For a long time in our post-war history, there was consensus. It was fuelled first by the transformative discovery of gas in the North sea, but also by a protracted period of us not worrying about whether, when we flicked on a switch, the electrons would flow. Putin’s invasion of Ukraine threw all that consensus away, and it threw into stark reality our dependence on gas power. By 2022, astronomic energy prices, which many of our constituents still face, shattered the complacent idea that continuing with the system we have known for a long time would work.

The answer is to build a system fit for the future. That will not be easy. Too often in this House and in our public discourse, we have come to believe that we can achieve difficult things by giving simplistic answers. This issue is complicated, and only by tackling the root causes of our dependence on gas, and the failure to build grids and the infrastructure of the future that we need, can we deliver not only long-term bill discounts for our constituents, but the energy security that we badly need. Most of our electricity grid was built in the 1960s and has not been upgraded since. It is holding back economic growth, but it is also failing to get cheaper power to people’s homes across the country.

The country faces two paths. From the Conservatives today, we have heard the status quo—the idea that we carry on as we have done, hoping that the volatility of fossil fuels will give us cheaper prices for a little while, until we get to the next spike and fail to protect our consumers. We have seen that time and again. In the past 50 years, half of the recessions in this country have been caused by our exposure to fossil fuels. We will not do the same thing again. We will not build an expensive monument to how we used to do things—to a system that let people down. We will deliver change and build an energy system for the future. That is why we are delivering our clean power mission.

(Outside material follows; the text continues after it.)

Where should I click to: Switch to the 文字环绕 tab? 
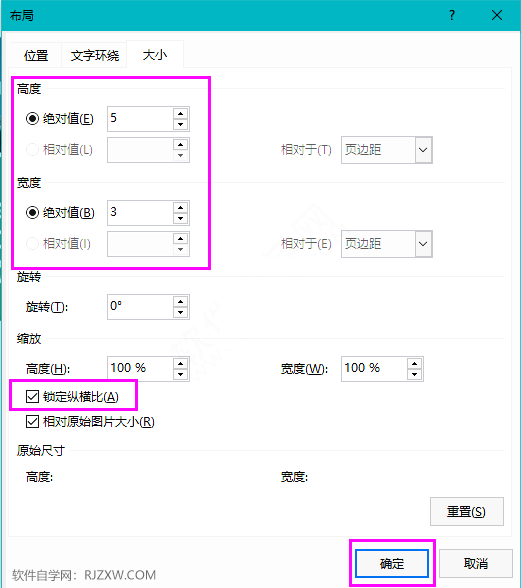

I turn to the contributions on the North sea, which is a hugely important subject. I am afraid that I do not have quite as much time to sum up as I thought I might. It is important to recognise that the North sea has been in transition for a long time. Failing to recognise that does not help the workers in the North sea now. The status quo has led to a third of those workers losing their jobs in the past 10 years, and it has let down workers and communities. The failure to have a plan has let them down, but we will not do that. The status quo cannot be sustained, either economically or practically, so we will set out our future for energy in the North sea in the coming weeks. It will recognise the importance of creating new jobs and driving forward investment in renewables, carbon capture and hydrogen. We will not talk down those industries, but we also recognise that oil and gas will be with us for decades to come. The workers who have powered our country for more than half a century will continue to have a hugely important part to play in our energy system and economy.

There are two paths ahead of us: ambition for our country, or the barely managed decline that we have all faced in the past 14 years; hope that we can build something better, or defeatism that says we should not tackle the climate crisis or build new infrastructure because it might be too difficult; building for the future, or the yellow brick road of nostalgia, which has let so many of our constituents down. All of us in this House want energy security, economic growth, cheaper bills and to improve people’s lives. What divides us in this place is our ambition. We are ambitious for the future of the country, for what we can achieve, and about tackling the climate emergency. We will get on with that. The Conservatives need to learn the lessons of their 14 years of failure.

Question put (Standing Order No. 31(2)), That the original words stand part of the Question.